Smart Cities Connect Media and Research previously reported on the Digital Bridge Project in San Francisco that is providing WiFi hot spots for online learning. Hopewell City Public Schools (HCPS) in Hopewell, VA will take a different approach. It plans to retrofit school buses with wireless routers to provide WiFi access to students who don’t have reliable internet access at home.
The 31 school buses will be able to send wireless signals to homes within about 300 feet (~ 91 meters) and are expected to allow roughly 1,000 students to continue distance learning while schools are closed during the COVID-19 pandemic.
The school district signed a 12-month contract with Kajeet – a company based in Northern Virginia, to install the wireless routers. The routers utilize mobile networks from cellular towers using Verizon wireless service. The cost of the entire project will be around $29,000, with nearly half of that cost funded by grants.

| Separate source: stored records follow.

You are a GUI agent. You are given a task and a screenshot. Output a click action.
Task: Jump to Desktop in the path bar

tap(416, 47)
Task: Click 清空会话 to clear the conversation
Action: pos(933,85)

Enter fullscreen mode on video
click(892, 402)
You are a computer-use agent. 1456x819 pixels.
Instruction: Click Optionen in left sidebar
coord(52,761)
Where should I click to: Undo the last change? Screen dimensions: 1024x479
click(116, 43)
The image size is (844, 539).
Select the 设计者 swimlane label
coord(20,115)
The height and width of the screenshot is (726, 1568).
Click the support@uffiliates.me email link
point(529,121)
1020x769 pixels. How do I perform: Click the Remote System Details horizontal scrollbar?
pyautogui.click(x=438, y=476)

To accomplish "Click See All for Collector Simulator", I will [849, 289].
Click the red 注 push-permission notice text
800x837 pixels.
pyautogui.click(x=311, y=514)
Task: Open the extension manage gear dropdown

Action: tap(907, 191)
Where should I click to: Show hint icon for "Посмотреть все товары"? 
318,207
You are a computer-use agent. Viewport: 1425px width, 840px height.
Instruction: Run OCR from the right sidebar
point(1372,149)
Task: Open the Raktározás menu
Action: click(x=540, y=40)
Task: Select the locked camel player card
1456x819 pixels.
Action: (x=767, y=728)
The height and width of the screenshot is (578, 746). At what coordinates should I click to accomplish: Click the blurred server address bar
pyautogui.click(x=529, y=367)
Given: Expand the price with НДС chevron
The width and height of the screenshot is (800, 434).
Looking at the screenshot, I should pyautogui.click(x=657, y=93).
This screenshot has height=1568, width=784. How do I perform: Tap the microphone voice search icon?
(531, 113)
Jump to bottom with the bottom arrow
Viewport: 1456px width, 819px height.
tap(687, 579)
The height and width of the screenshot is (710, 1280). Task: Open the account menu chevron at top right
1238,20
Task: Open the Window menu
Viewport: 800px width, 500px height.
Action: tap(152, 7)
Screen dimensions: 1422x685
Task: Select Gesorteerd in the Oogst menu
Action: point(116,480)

Kris Reed, the Supervisor of Information Technology at Hopewell City Public Schools, said the project’s aim is to help close the “equity gap” of internet access in the district.
The internet service provided by the program will be specifically for school-related use only. HCPS will have the ability to monitor how the access is being used and will be able to control who is using it and for what purpose. The access will also be compliant with the Children Internet Protection Act.
“We can allow the kids what they need access to, while also limiting things that are going to be wasting data and wasting bandwidth through the routers,” Reed said.